Organochlorine Compounds

Organochlorine Compounds (OC) belong to the Persistent Organic Compounds (POC) for their presence in the entire planet, their biostability and their slow biodegradation, their accumulation in adipose tissue and their long average life. As per their name, the OC are chemical organic compounds which have substituted some or the totality of their hydrogen atoms for chlorine.

The production and the intensive use of these compounds began in the 30s in industrial processes, like the production of insulators, and agriculturists (like pesticides). Many of these compounds are now prohibited, but they are still present due to their slow biodegradation and their use in the developing countries. The benefits of these compounds, such as synthetic pesticides, are undeniable but the preoccupation by their possible adverse effects on the human health in a long term basis has lately increased. These compounds have an average life of 10 years or more, and, thanks to their chemical properties, they have a great capacity to arrive to remote zones; they can be transported through the atmosphere and to be accumulated in the organic matter of the ground and in the live organisms.

The OC have dispersed and distributed throughout the entire planet. In human beings, the path of exposure is the rich fat diet, and several studies have shown that many of habitual consumption food in Spain (meat, fish, eggs, milk and derivatives) contain p, p'DDE, PCBs, HCB and isomers of HCH. The water air and consumption are also routes of environmental exposure. OC are stored in rich fat organs, like the liver or the brain, and also in serum or maternal milk.
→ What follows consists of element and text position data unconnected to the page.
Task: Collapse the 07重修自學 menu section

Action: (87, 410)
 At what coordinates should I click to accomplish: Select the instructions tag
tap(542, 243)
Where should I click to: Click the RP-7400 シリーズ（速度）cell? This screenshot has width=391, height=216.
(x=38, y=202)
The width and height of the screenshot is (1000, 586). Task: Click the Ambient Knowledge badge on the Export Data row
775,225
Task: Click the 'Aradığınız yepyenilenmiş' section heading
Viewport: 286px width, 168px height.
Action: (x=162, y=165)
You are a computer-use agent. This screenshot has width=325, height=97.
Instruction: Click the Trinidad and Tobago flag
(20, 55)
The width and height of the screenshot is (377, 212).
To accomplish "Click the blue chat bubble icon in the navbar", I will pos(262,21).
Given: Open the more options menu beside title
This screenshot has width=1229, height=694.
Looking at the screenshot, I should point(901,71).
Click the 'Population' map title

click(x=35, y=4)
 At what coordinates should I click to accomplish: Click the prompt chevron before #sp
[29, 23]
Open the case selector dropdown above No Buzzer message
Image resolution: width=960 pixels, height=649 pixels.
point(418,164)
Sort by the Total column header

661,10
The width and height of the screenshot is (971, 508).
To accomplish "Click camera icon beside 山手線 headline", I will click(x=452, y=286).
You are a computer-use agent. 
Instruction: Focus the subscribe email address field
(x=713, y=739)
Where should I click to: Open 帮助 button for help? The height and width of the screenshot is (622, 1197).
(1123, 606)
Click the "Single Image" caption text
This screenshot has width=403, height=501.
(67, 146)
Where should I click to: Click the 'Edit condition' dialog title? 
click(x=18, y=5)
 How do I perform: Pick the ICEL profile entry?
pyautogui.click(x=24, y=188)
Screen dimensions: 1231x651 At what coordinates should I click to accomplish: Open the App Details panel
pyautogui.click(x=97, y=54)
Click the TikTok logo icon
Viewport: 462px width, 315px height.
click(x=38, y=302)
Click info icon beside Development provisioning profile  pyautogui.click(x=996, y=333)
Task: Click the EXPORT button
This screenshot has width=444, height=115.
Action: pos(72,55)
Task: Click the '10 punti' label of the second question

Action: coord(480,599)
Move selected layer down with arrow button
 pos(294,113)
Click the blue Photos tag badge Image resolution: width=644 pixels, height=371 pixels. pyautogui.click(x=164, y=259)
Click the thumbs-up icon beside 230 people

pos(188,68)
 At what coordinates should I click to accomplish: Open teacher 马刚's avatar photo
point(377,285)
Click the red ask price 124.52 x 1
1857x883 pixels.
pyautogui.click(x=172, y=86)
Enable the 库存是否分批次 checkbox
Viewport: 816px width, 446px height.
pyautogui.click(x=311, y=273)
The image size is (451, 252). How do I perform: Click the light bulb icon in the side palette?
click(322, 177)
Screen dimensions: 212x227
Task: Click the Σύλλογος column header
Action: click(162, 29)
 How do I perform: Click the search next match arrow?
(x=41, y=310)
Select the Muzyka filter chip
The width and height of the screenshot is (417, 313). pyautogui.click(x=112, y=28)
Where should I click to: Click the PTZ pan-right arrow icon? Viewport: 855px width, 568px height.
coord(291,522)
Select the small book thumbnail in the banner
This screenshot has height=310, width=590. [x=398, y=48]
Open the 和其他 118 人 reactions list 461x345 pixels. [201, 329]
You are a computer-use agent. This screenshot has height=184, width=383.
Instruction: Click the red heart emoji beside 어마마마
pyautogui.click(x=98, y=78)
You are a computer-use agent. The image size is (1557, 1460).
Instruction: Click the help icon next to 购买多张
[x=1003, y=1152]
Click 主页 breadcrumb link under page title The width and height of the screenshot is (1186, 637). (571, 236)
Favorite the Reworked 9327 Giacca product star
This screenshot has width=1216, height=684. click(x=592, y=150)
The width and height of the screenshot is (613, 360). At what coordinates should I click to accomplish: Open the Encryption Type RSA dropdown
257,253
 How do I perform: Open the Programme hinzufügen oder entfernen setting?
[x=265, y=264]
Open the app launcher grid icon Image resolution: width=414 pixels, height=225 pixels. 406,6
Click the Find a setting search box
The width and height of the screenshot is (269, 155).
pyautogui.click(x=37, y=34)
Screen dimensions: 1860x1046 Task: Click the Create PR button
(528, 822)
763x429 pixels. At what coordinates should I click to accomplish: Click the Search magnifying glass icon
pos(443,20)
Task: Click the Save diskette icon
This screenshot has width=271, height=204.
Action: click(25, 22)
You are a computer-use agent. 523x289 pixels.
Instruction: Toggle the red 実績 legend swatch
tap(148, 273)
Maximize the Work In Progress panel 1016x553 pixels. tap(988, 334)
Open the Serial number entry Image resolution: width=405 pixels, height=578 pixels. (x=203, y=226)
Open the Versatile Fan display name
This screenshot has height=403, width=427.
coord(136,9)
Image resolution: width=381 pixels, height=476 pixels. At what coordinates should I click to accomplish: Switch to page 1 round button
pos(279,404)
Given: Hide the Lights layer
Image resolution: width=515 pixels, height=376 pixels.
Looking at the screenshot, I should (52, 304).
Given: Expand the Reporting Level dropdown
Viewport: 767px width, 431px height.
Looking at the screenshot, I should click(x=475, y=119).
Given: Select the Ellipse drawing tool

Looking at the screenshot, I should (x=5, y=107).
These compounds pass the placental barrier, and the breastfed babies incorporate them 20 times more than the adults. In the first three months of life they get to accumulate 6% of everything that will be accumulated during the rest of their lives.

Some studies made in new born babies to evaluate the possible effects of these compounds in populations exposed at the habitual levels of the developed world have proved a slight association between the prenatal exhibition to PCBs and the growth and later the motor and cognitive development. In adults, the exposure to OC has been associated with cancer, cardiovascular disease and endocrine alterations (majorly alterations in the thyroid system).